Data Pre-processing (FK_083)
About Study Course
Objective
The objective of the data pre-processing study course is to provide students with essential skills, to prepare raw data for analysis. The main objectives include: Understanding data pre-processing: to understand the importance of data pre-processing and the basics of data analysis workflow. Data cleaning: to learn methods how to process missing values, remove duplicates, and correct errors to ensure data accuracy and consistency. Data transformation: to transform data into suitable formats for analysis, including normalisation, scaling and categorical variable encoding. Feature engineering: to create new features from existing data to improve model performance. Invalid data processing: to identify and manage invalid data to prevent deviations during analysis. Data integration and reduction: to combine data from different sources and reduce size for effective analysis. Practical experience: to obtain practical experience with real-world datasets using industry standard tools and software. Best practices and tools: to learn best practices and familiarise with tools and libraries such as Python’s Pandas, R and SQL. Preparation for improved analysis: to ensure readiness to perform additional data analysis tasks such as machine learning and statistical analysis. Ethical considerations: to discuss ethical aspects, including data privacy and security during pre-processing. At the end of the course, students will be able to convincingly prepare raw data for different analytical applications, ensuring that they are clean, well-structured and ready to use.
Prerequisites
Knowledge of informatics at secondary school level.
Learning outcomes
1.After completing the “Data Pre-Processing” study course, students will gain in-depth knowledge of data pre-processing methods and techniques in various data formats and carriers, and understand the importance of data quality and its impact on data analysis.

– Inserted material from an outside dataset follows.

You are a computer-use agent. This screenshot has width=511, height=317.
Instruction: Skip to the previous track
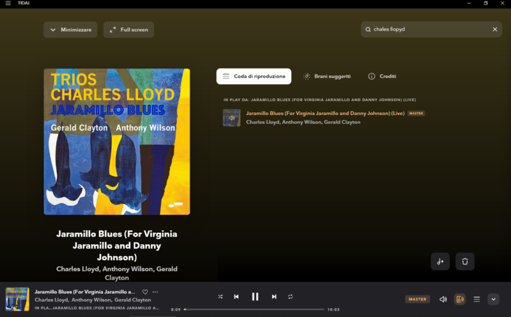(236, 297)
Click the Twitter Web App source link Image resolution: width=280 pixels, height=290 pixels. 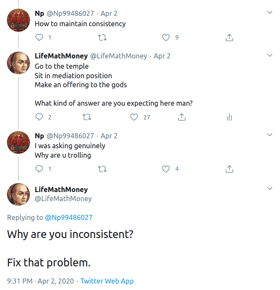click(x=107, y=281)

1.During the study course, students will develop practical skills in importing, cleaning, transforming, and extracting features from various data sources and formats. They will be able to process missing values, detect anomalies, and address data imbalances.

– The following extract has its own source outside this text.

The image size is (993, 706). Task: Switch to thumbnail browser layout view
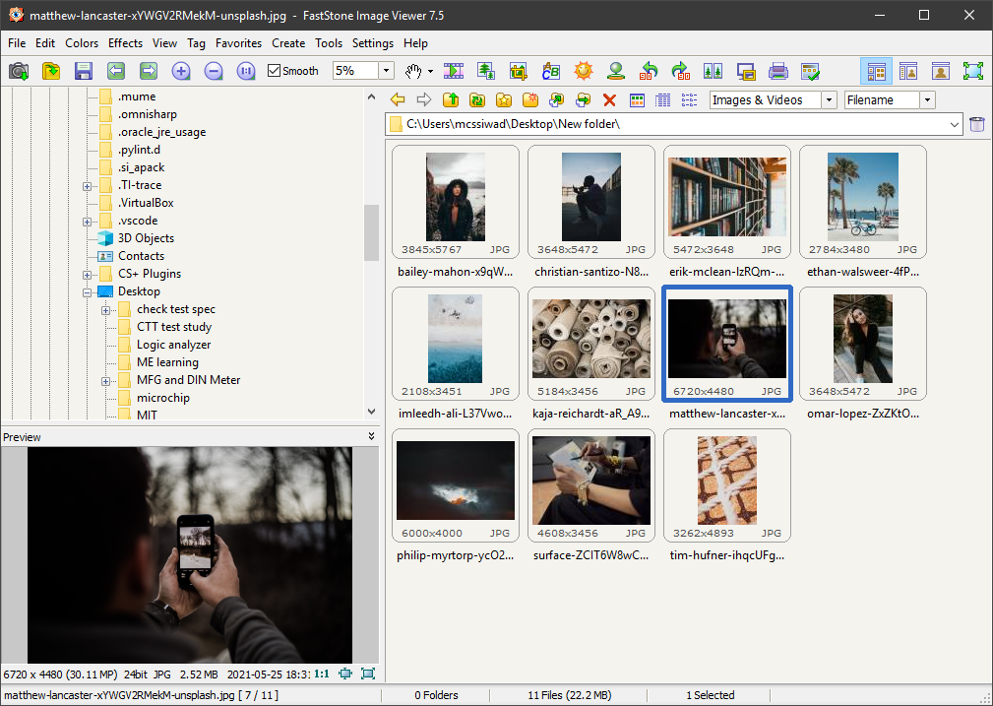(x=876, y=71)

1.Having completed the study course, students will be competent to perform a full cycle of data pre-processing across different projects, effectively addressing real-world problems, be able to adapt to different data types and processing challenges, develop automated solutions, and prepare data for further analysis and modeling. Students will be prepared to work in the fields of data science and analytics, applying acquired knowledge and skills in a professional environment.
Study course planning
| Study programme | Study semester | Program level | Study course category | Lecturers | Schedule |
|---|---|---|---|---|---|
| Digital transformation in the health care sector | 1 | Master's | Required | Jevgenijs Proskurins, Patrīcija Tamane | |
| Digital transformation in the health care sector | 1 | Master's | Required | Jevgenijs Proskurins, Patrīcija Tamane |